### [Text]
------------------------------------
I'm thinking maybe divide multifd in phases (very similar to what we
have), but fold compression into one or more of those phases. So we'd
have:

send_prepare:
  if compression:
      ops->compression_prepare()

I'm working on something similar for zero pages. It's currently a 3
patch series from Juan, probably easier if we discuss there.

>> > MultiFDCompressMethods doesn't need to be used at all for "file" version of
>> > MultiFDMethods.
>> >
>> > Would that work?
>> 
>> We definitely need _something_ to help us stop adding code to the middle
>> of multifd_send_thread every time there's a new feature.
>> 
>> >
>> >> -    return qio_channel_readv_all(p->c, p->iov, p->normal_num, errp);
>> >>  }
>> >>  
>> >>  static MultiFDMethods multifd_nocomp_ops = {
>> >> @@ -989,6 +1008,7 @@ int multifd_save_setup(Error **errp)
>> >>  
>> >>  struct {
>> >>      MultiFDRecvParams *params;
>> >> +    MultiFDRecvData *data;
>> >
>> > (If above would work, maybe we can split MultiFDRecvParams into two chunks,
>> >  one commonly used for both, one only for sockets?)
>> >
>> 
>> If we assume the use of packets in multifd is coupled to the socket
>> channel usage then yes. However, I suspect that what we might want is a
>> streaming migration vs. non-streaming migration abstraction. Because we
>> can still use packets with file migration after all.
>> 
>> >>      /* number of created threads */
>> >>      int count;
>> >>      /* syncs main thread and channels */
>> >> @@ -999,6 +1019,49 @@ struct {
>> >>      MultiFDMethods *ops;
>> >>  } *multifd_recv_state;
>> >>  
>> >> +int multifd_recv(void)
>> >> +{
>> >> +    int i;
>> >> +    static int next_recv_channel;
>> >> +    MultiFDRecvParams *p = NULL;
>> >> +    MultiFDRecvData *data = multifd_recv_state->data;
>> >> +
>> >> +    /*
>> >> +     * next_channel can remain from a previous migration that was
>> >> +     * using more channels, so ensure it doesn't overflow if the
>> >> +     * limit is lower now.
------------------------------------
### [Excerpted data]
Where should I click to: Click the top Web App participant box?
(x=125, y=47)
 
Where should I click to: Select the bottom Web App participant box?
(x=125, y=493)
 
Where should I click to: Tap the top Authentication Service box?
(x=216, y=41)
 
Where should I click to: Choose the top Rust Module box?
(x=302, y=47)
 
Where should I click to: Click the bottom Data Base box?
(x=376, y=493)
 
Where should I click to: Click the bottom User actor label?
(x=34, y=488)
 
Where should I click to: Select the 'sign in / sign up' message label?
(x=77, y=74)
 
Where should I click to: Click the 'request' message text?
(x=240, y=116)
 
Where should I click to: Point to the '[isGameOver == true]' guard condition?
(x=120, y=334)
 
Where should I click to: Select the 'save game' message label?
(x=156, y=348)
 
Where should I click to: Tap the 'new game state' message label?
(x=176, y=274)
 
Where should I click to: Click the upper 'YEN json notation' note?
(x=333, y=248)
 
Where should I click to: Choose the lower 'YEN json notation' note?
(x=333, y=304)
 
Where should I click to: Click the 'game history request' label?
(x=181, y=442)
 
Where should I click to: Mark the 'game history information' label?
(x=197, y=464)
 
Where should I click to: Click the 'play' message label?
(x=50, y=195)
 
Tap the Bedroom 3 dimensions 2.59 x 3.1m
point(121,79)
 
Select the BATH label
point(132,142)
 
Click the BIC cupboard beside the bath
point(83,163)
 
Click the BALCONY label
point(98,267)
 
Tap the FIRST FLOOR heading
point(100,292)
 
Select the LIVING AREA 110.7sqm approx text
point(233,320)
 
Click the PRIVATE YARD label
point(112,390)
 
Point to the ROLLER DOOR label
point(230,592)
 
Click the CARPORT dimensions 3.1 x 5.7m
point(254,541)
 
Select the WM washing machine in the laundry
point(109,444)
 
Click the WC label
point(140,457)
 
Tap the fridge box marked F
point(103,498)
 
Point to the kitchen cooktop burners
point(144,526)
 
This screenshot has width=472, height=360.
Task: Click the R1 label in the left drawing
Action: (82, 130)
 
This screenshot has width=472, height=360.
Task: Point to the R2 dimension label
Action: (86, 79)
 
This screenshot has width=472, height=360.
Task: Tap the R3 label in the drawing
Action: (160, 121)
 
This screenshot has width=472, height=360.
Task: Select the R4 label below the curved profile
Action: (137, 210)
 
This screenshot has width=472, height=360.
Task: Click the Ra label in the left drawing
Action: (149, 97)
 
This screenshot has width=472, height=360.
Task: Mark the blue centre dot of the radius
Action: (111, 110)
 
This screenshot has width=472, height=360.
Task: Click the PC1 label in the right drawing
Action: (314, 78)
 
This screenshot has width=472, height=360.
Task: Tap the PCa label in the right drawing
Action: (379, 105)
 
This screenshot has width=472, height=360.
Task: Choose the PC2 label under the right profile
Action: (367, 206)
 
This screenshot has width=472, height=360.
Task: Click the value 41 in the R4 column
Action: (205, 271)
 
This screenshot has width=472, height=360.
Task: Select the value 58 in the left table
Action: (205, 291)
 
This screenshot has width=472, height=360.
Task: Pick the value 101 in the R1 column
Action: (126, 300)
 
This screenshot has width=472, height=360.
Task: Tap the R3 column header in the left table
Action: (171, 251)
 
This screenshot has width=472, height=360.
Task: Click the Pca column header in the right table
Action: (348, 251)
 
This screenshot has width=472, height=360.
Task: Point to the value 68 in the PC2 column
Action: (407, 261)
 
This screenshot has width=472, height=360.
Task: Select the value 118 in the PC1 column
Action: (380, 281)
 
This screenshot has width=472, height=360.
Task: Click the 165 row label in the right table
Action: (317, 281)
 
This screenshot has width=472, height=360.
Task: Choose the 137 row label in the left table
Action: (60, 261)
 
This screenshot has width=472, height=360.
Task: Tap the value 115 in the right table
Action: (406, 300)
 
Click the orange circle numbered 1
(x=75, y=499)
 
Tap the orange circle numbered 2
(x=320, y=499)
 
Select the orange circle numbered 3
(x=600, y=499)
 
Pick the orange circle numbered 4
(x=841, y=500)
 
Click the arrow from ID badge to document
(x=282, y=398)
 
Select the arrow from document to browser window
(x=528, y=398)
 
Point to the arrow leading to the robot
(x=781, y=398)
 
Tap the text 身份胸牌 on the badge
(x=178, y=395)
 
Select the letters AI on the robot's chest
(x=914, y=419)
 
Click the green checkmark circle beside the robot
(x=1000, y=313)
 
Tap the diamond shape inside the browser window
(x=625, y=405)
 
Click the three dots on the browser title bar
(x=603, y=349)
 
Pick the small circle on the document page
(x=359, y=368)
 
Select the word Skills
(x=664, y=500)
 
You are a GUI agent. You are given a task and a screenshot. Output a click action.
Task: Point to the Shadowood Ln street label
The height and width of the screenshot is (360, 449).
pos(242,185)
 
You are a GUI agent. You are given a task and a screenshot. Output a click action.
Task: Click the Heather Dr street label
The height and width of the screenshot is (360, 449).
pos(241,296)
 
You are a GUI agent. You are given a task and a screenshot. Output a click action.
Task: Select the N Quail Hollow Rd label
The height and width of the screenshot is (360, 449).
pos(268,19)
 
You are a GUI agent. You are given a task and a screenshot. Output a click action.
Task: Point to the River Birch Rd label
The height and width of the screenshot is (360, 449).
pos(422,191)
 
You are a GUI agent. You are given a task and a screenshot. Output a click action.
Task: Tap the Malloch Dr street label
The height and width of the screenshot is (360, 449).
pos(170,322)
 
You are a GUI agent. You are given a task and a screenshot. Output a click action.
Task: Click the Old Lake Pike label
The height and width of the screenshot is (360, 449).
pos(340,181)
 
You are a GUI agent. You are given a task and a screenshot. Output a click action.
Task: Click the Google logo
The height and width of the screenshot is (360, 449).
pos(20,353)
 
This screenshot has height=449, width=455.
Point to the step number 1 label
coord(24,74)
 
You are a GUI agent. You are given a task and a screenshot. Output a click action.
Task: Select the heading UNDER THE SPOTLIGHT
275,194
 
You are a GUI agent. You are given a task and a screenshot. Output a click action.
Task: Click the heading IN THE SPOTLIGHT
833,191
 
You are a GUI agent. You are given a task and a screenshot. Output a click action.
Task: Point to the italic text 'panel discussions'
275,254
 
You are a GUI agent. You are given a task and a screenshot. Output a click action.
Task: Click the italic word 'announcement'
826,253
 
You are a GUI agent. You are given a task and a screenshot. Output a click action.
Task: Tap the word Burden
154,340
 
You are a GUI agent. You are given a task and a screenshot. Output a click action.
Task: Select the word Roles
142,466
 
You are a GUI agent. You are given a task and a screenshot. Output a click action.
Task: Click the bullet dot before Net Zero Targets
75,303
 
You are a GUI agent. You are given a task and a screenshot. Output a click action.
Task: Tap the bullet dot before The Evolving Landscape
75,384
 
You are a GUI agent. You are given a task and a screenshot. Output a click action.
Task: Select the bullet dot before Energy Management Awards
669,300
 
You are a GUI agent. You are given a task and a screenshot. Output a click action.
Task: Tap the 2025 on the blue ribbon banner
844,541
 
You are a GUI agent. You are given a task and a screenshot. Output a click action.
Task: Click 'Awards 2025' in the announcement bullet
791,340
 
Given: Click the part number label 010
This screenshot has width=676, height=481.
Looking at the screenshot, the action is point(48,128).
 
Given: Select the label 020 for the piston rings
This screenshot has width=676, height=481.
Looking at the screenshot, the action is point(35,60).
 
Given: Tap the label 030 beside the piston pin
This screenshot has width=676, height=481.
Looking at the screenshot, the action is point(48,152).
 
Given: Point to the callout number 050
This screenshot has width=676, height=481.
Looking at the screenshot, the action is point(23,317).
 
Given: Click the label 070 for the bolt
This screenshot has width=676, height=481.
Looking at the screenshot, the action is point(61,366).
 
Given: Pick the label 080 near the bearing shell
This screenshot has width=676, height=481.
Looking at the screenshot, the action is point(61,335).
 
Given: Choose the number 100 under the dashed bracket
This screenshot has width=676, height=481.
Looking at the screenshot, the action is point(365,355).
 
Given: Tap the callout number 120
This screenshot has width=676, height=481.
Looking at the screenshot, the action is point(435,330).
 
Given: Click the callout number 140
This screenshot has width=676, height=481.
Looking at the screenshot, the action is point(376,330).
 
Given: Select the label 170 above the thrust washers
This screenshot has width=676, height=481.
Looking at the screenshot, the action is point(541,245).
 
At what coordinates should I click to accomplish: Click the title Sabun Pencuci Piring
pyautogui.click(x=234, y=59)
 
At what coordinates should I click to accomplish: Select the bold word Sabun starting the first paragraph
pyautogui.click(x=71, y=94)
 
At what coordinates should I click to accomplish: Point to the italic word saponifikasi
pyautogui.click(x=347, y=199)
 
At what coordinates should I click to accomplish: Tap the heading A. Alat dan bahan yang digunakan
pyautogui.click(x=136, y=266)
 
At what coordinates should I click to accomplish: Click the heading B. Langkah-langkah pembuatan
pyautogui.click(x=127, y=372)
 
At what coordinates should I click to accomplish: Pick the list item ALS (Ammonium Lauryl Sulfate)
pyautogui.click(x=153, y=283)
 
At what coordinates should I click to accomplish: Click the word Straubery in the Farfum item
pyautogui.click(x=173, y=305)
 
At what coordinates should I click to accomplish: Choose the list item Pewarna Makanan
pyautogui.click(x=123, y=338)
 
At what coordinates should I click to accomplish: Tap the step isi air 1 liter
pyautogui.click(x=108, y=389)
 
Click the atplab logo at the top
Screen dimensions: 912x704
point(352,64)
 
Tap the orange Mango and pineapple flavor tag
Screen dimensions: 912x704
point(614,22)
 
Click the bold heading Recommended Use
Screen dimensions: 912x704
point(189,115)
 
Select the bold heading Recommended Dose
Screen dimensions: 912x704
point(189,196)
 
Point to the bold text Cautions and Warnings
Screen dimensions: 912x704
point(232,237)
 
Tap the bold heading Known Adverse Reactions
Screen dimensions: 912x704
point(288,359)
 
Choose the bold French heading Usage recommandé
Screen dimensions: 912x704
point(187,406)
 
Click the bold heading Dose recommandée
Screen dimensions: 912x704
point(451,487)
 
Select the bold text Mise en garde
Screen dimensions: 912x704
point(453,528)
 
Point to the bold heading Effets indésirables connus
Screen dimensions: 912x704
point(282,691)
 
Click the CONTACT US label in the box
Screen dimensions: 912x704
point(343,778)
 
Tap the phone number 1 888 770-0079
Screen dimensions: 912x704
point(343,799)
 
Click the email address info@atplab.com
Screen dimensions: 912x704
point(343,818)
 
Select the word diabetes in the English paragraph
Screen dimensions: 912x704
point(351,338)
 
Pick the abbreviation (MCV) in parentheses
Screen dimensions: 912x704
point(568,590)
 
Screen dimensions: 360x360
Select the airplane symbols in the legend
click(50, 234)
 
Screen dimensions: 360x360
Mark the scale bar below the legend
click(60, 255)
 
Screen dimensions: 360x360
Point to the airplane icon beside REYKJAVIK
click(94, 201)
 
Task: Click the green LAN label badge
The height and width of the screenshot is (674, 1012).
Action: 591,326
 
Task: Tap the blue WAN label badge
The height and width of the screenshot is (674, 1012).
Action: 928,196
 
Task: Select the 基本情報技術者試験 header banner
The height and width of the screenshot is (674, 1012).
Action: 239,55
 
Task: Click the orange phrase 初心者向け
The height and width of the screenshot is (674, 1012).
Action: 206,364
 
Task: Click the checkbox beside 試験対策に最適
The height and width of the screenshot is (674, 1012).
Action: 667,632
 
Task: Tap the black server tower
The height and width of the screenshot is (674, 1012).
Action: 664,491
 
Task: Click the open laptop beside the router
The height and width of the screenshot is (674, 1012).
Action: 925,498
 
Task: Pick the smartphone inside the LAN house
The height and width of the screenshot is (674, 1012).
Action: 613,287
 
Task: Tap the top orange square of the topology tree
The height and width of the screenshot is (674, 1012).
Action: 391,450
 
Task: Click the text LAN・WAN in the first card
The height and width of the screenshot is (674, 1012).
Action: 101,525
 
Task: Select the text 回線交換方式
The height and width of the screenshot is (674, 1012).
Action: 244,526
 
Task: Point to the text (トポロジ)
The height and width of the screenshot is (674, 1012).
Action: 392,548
------------------------------------
### [What is expected]
Write the next part of the multifd patch discussion, starting right after its last line.

### [Result]
>> >> +     */
>> >> +    next_recv_channel %= migrate_multifd_channels();
>> >> +    for (i = next_recv_channel;; i = (i + 1) % migrate_multifd_channels()) {
>> >> +        p = &multifd_recv_state->params[i];
>> >> +
>> >> +        qemu_mutex_lock(&p->mutex);
>> >> +        if (p->quit) {
>> >> +            error_report("%s: channel %d has already quit!", __func__, i);
>> >> +            qemu_mutex_unlock(&p->mutex);
>> >> +            return -1;
>> >> +        }
>> >> +        if (!p->pending_job) {
>> >> +            p->pending_job++;
>> >> +            next_recv_channel = (i + 1) % migrate_multifd_channels();
>> >> +            break;
>> >> +        }
>> >> +        qemu_mutex_unlock(&p->mutex);
>> >> +    }
>> >> +    assert(p->data->size == 0);
>> >> +    multifd_recv_state->data = p->data;
>> >> +    p->data = data;
>> >> +    qemu_mutex_unlock(&p->mutex);
>> >> +    qemu_sem_post(&p->sem);
>> >> +
>> >> +    return 1;
>> >> +}
>> >
>> > PS: so if we have the pool model we can already mostly merge above code
>> > with multifd_send_pages().. because this will be a common helper to enqueue
>> > a task to a pool, no matter it's for writting (to file/socket) or reading
>> > (only from file).
>> >
>> >> +
>> >> +MultiFDRecvData *multifd_get_recv_data(void)
>> >> +{
>> >> +    return multifd_recv_state->data;
>> >> +}
>> >> +
>> >>  static void multifd_recv_terminate_threads(Error *err)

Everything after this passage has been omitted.